It’s happening around the world – except in Alaska. Old fields roaring back to life thanks to new technology funded by new investment and above average oil prices.
In tax friendly North Dakota, production has soared from 123,620 barrels a day (bld) in 2007 to 639,277 bld last year.
Alaska’s production fell more than 100,000 bbl during the same period.
While in tax friendly Texas, which has been producing oil since the 1860s, daily production has grown from 921,000 barrels to 1,233,000 barrels over the past five years.
The North Sea, which is about the same age as Prudhoe Bay, is undergoing a renaissance. “The expansion has been spurred by record-breaking levels of investment, with about 40 billion pounds set to be ploughed into North Sea production in the next three years,” reports The Independent, a national British newspaper.

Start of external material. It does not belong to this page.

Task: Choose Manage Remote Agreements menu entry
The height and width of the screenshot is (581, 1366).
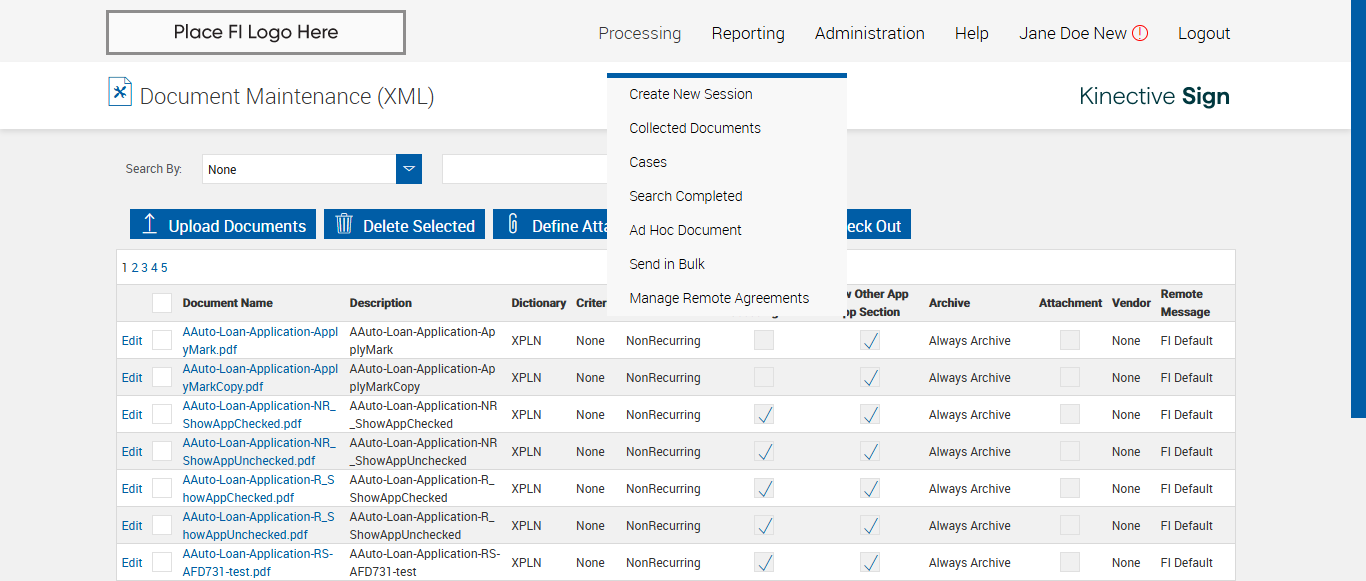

“The surge in investment comes after the government relaxed the tax regime around North Sea development, prompting a record-breaking licensing round when the Department of Energy and Climate Change awarded 167 new licenses on 330 blocks last October.”
“Industry body Oil & Gas UK said the Chancellor’s promise of certainty on decommissioning tax relief and new tax breaks on small and deepwater fields would stimulate tens of billions of pounds of additional investment,” wrote a British trade publication.
“The tax break could cut the bill for companies operating older oil and gas fields by as much as 160 million pounds,” according to The Telegraph Media Group.
“It is estimated it will cost the Government around 100 million pounds in lost tax revenue initially but politicians expect the long-term benefits of more production from the North Sea to ‘significantly outweigh’ this.”